One-of-a-kind learning opportunities
The close integration of the campus with Cherokee Nation Health Services provides many early clinical opportunities to students – from participating in COVID-19 vaccination clinics to interacting with the public health team responsible for deploying influenza vaccinations across the 14-county reservation. During their clinical rotations, students will complete rotations at the Cherokee Nation Healthcare Center and other tribally operated health care facilities, Indian Health Service facilities, community hospitals and academic medical centers throughout Oklahoma. The Tahlequah campus has also expanded residency programs affiliated with tribal health care centers and in rural community hospitals.
Our medical school offers a Tribal Medical Track that prepares students to address the overall health of Native American communities. These unique learning opportunities support motivated students to fully develop the attitudes, knowledge, and skills to be successful in a challenging practice environment. They not only learn important medical knowledge, but are immersed in the rich and diverse cultures of Native American tribes.
The opening of the school on the Cherokee Nation campus has also benefited OSU Center for Health Sciences in Tulsa and created new educational opportunities for students from both campuses.

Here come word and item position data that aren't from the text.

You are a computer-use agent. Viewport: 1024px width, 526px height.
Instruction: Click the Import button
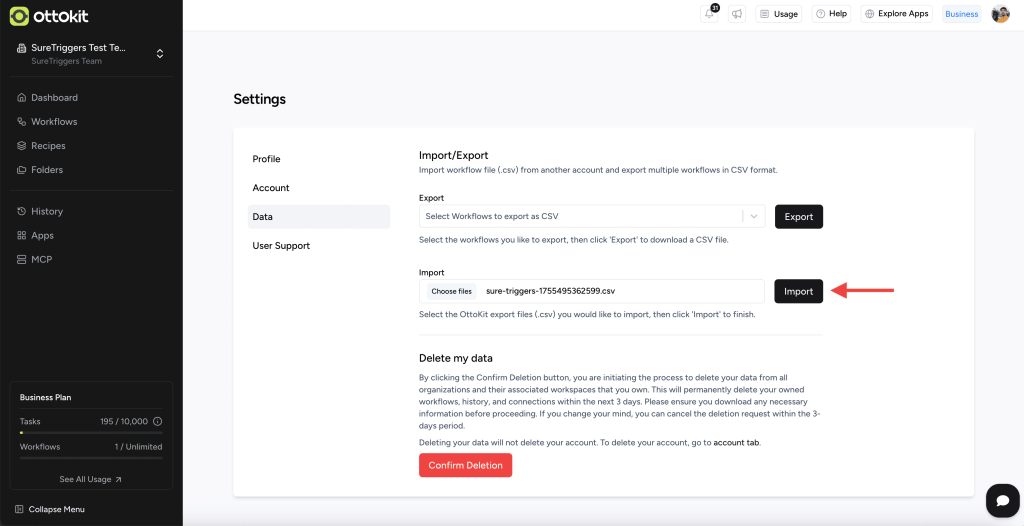tap(798, 291)
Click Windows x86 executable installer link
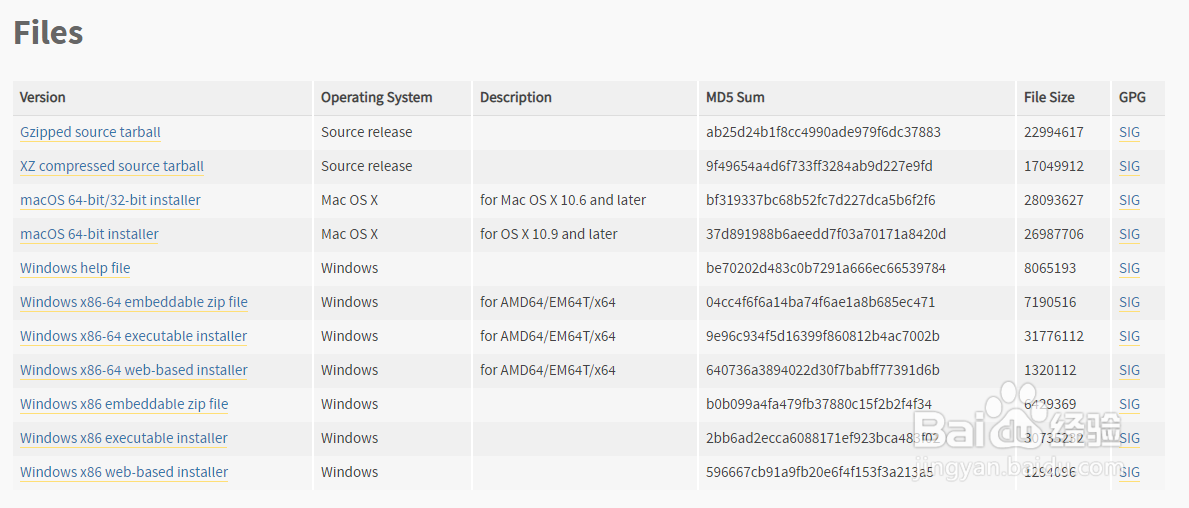 (x=124, y=438)
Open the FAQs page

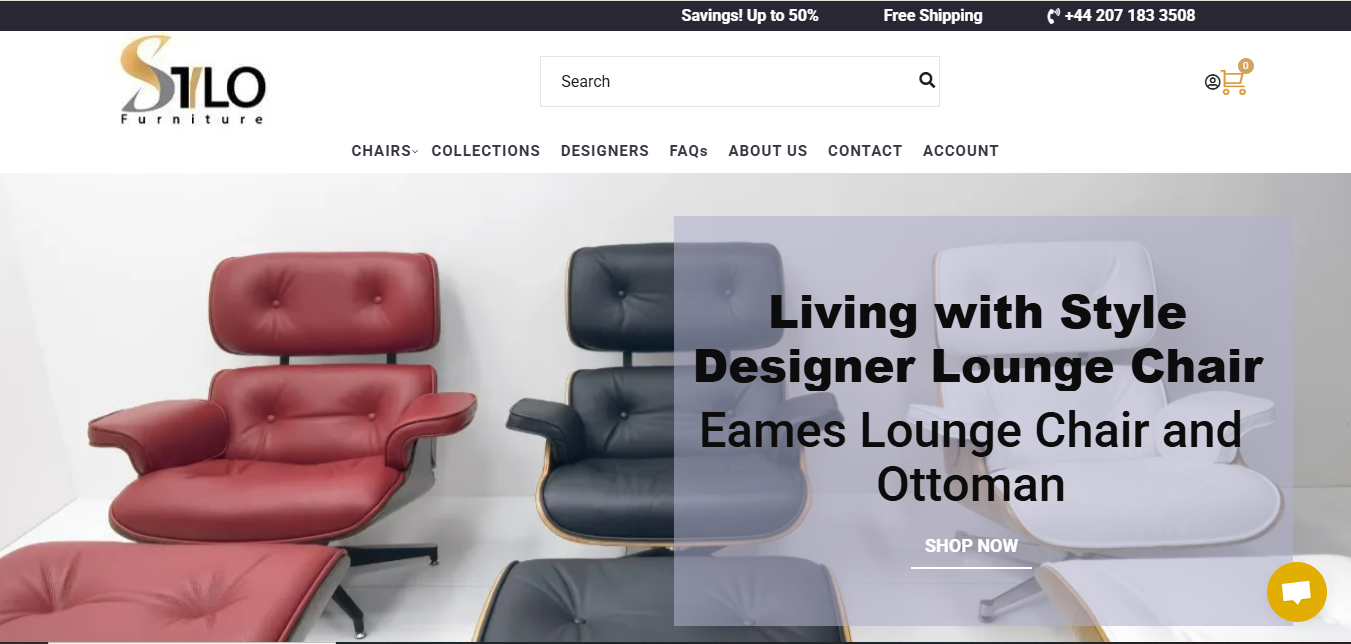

For example, our medical students can now choose an elective in Cherokee language (and next academic year Choctaw and Chickasaw language classes will be offered). The Cherokee language elective provides students with more than just an introduction to language. Students also learn about culture, history and the intersection of language, health, and community.
OSU-CHS’s innovative approach of partnering with Cherokee Nation and taking medical education to rural and tribal communities has received national recognition in the press. We were awarded the AOA’s inaugural DEI Unification Award and the 2021 INSIGHT into Diversity Health Professions Higher Education Excelling in Diversity (HEED) Award. These awards recognized our efforts to increase the diversity of the physician workforce and create inclusive and welcoming learning environments.
The beginning of a long journey
True to our mission at OSU Center for Health Sciences, we seek out unique opportunities to develop primary care physicians to care for Oklahoma’s rural, tribal and underserved communities. OSU has a long history of reaching out to communities across Oklahoma and presenting pathway programs like Operation Orange, which inspire youth to pursue their dreams of becoming osteopathic physicians.
Based on OSU’s experience educating physicians for rural Oklahoma, we believe that recruiting students from rural and tribal communities and affording them the chance to complete the continuum of medical education in a rural/tribal community is one of the most effective strategies to address the challenges of underrepresentation and distribution of the physician workforce. In Tahlequah, the numbers show that our efforts are paying off. Native American students made up 22% of the inaugural class of 54 students, and 25% of the second class of 53 students. While these numbers are small, it demonstrates the beginning of a long journey to bring about equity of representation for Native Americans in the physician workforce.